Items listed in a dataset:
──────────
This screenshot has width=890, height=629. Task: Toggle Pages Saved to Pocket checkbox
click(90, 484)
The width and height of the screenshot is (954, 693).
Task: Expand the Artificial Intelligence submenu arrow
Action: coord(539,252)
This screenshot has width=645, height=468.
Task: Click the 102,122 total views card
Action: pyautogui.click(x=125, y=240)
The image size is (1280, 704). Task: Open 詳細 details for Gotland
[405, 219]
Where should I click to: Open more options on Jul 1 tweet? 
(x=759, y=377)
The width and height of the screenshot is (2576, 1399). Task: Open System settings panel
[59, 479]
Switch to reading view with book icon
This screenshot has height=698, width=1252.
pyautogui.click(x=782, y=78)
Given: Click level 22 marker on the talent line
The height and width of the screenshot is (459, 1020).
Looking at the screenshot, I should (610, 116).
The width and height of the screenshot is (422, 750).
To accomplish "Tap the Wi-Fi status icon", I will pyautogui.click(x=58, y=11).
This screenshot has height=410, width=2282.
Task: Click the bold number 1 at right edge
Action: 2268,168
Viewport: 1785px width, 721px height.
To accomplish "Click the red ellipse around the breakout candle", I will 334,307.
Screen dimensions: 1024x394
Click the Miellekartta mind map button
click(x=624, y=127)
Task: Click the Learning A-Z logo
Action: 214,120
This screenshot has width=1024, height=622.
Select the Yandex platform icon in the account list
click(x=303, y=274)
──────────
Every entry must appear in the answer exactly as written.

This screenshot has width=890, height=629. Task: Toggle Pages Saved to Pocket checkbox
click(90, 484)
The width and height of the screenshot is (954, 693).
Task: Expand the Artificial Intelligence submenu arrow
Action: coord(539,252)
This screenshot has width=645, height=468.
Task: Click the 102,122 total views card
Action: pyautogui.click(x=125, y=240)
The image size is (1280, 704). Task: Open 詳細 details for Gotland
[405, 219]
Where should I click to: Open more options on Jul 1 tweet? 
(x=759, y=377)
The width and height of the screenshot is (2576, 1399). Task: Open System settings panel
[59, 479]
Switch to reading view with book icon
This screenshot has height=698, width=1252.
pyautogui.click(x=782, y=78)
Given: Click level 22 marker on the talent line
The height and width of the screenshot is (459, 1020).
Looking at the screenshot, I should (610, 116).
The width and height of the screenshot is (422, 750).
To accomplish "Tap the Wi-Fi status icon", I will pyautogui.click(x=58, y=11).
This screenshot has height=410, width=2282.
Task: Click the bold number 1 at right edge
Action: 2268,168
Viewport: 1785px width, 721px height.
To accomplish "Click the red ellipse around the breakout candle", I will 334,307.
Screen dimensions: 1024x394
Click the Miellekartta mind map button
click(x=624, y=127)
Task: Click the Learning A-Z logo
Action: 214,120
This screenshot has width=1024, height=622.
Select the Yandex platform icon in the account list
click(x=303, y=274)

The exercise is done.